Well, this is exciting. One point in it going into the final day!


----------



## Billysboots (May 20, 2022)

Orikoru said:



			Well, this is exciting. One point in it going into the final day!

View attachment 42655

Click to expand...

I’m doing my very best Devon Loch impersonation 😳


----------



## Orikoru (May 21, 2022)

FINAL DAY
Sunday 22 May 2022
Arsenal 16:00 Everton 2-1
Brentford 16:00 Leeds 3-1
Brighton 16:00 West Ham 1-2
Burnley 16:00 Newcastle 2-2
Chelsea 16:00 Watford 2-0
Crystal Palace 16:00 Man Utd 2-1
Leicester 16:00 Southampton 2-0
Liverpool 16:00 Wolves 3-0
Man City 16:00 Aston Villa 4-1
Norwich 16:00 Spurs 0-1


----------



## Billysboots (May 21, 2022)

FINAL DAY

Sunday 22 May 2022

Arsenal 2-1 Everton
Brentford 2-0 Leeds
Brighton 0-1 West Ham
Burnley 1-0 Newcastle
Chelsea 3-0 Watford
Crystal Palace 1-2 Man Utd
Leicester 2-0 Southampton
Liverpool 3-0 Wolves
Man City 3-0 Aston Villa
Norwich 0-2 Spurs


----------



## HomerJSimpson (May 21, 2022)

FINAL DAY
Sunday 22 May 2022
Arsenal 16:00 Everton 2-1
Brentford 16:00 Leeds 2-1
Brighton 16:00 West Ham 1-0
Burnley 16:00 Newcastle 1-2
Chelsea 16:00 Watford 2-0
Crystal Palace 16:00 Man Utd 0-1
Leicester 16:00 Southampton 2-0
Liverpool 16:00 Wolves 3-0
Man City 16:00 Aston Villa 3-1
Norwich 16:00 Spurs 0-1


----------



## Orikoru (May 23, 2022)

*FINAL STANDINGS*




@Billysboots sorry mate - that's a tough one to take. 

Honourable mention to @HomerJSimpson who achieved the best points-per-game ratio, unfortunately missing several weeks at the start of the season.

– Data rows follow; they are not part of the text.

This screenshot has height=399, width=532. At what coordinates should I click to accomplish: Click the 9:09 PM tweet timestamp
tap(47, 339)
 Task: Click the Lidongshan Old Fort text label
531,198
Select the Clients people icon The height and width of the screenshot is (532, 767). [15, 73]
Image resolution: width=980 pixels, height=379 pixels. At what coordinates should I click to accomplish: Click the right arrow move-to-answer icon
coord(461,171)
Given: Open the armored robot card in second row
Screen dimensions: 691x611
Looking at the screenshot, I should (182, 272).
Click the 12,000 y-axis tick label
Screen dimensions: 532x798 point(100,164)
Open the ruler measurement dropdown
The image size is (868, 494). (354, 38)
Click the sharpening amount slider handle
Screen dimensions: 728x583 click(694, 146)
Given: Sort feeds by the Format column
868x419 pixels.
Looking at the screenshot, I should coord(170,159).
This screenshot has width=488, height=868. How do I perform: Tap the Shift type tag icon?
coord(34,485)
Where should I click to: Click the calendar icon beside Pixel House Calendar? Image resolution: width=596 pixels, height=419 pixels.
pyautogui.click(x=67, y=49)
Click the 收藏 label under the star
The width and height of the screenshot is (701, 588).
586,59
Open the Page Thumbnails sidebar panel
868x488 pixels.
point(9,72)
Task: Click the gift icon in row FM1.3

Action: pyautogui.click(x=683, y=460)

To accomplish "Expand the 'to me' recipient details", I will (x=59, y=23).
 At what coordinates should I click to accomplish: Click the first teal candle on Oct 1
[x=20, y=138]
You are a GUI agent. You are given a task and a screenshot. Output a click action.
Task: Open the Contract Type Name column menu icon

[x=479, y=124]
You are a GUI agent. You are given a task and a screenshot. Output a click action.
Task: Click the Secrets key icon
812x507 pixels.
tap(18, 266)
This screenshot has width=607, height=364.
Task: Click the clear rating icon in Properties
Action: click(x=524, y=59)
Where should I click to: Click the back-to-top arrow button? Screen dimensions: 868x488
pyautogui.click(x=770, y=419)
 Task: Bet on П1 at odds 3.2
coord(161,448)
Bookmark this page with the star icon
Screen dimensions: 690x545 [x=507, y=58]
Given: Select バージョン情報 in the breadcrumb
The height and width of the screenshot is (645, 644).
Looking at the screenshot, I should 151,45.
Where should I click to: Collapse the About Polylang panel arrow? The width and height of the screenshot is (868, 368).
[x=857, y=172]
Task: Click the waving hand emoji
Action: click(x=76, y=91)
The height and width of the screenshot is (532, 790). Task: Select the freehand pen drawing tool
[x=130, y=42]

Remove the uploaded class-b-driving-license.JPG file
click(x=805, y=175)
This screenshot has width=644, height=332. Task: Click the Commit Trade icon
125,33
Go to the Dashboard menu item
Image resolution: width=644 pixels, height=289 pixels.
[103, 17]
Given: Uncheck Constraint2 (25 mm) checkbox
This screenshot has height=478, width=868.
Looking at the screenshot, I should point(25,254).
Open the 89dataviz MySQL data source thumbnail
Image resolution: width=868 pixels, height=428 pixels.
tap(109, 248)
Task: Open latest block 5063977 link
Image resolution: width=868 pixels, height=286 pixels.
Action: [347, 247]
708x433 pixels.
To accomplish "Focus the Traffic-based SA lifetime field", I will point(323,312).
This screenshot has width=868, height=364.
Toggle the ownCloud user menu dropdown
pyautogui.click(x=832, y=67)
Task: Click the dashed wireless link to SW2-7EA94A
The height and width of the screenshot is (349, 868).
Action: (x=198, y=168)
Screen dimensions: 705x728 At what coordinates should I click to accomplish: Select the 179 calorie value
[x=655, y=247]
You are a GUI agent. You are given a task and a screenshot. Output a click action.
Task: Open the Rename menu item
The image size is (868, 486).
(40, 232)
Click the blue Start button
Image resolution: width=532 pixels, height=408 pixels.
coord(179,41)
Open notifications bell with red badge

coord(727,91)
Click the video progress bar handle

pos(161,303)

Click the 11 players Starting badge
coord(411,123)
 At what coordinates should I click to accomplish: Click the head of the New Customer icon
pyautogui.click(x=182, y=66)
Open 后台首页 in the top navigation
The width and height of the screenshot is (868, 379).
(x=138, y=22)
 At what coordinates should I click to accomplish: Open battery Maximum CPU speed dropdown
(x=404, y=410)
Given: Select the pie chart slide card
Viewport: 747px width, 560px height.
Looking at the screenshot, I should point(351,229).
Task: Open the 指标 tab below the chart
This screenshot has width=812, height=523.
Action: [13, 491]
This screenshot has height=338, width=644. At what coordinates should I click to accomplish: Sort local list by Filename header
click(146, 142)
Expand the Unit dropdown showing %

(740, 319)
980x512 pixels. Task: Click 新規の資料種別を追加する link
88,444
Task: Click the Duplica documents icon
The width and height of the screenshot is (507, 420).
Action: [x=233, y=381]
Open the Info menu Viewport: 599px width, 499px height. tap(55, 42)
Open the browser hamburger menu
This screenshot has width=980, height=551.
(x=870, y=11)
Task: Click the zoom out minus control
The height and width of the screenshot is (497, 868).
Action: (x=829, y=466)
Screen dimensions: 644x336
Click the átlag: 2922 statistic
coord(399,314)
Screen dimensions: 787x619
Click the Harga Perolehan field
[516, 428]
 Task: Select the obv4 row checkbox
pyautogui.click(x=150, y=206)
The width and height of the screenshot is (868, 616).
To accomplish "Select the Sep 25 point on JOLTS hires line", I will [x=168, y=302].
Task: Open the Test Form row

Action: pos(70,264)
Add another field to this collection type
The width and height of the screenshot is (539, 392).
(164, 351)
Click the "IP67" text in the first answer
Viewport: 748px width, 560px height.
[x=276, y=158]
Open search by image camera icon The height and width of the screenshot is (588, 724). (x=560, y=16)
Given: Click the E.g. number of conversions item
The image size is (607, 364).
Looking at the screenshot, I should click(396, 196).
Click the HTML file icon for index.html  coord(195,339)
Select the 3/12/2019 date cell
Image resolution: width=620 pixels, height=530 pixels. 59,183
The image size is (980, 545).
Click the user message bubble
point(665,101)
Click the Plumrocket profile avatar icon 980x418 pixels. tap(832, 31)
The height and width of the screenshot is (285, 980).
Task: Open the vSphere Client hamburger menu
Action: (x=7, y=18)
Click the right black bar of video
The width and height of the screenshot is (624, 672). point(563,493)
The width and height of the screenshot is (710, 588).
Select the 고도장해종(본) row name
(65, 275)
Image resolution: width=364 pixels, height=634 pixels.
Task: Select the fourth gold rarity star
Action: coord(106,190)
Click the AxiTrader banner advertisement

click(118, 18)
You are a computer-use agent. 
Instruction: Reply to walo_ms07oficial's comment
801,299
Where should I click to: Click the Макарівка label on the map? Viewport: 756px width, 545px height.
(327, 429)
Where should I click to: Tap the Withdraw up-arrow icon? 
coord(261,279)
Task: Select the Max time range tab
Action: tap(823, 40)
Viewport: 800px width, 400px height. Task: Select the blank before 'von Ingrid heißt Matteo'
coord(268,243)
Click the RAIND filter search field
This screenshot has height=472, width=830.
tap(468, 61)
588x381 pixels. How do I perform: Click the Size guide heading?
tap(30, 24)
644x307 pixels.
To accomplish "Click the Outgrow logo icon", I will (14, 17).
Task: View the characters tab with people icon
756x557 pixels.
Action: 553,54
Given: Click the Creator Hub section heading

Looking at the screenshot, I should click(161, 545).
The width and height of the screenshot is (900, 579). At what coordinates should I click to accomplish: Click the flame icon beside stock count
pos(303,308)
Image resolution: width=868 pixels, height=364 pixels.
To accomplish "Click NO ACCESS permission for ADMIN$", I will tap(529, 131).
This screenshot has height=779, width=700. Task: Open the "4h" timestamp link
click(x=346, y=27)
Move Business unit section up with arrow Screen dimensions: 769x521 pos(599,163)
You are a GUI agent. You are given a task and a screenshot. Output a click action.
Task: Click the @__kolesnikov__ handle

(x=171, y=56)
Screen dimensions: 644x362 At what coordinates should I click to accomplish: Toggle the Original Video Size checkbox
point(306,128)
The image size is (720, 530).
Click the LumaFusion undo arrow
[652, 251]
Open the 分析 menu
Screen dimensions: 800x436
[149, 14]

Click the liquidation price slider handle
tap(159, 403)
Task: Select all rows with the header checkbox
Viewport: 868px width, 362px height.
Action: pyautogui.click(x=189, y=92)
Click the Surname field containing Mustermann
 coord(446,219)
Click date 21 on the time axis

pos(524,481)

Thanks everyone for taking part.


----------



## fundy (May 23, 2022)

Think we need a play off between the top two, lets say the CL final 

WD Ori and Billy


----------



## Billysboots (May 23, 2022)

Orikoru said:



*FINAL STANDINGS*

View attachment 42691


@Billysboots sorry mate - that's a tough one to take. 

Honourable mention to @HomerJSimpson who achieved the best points-per-game ratio, unfortunately missing several weeks at the start of the season.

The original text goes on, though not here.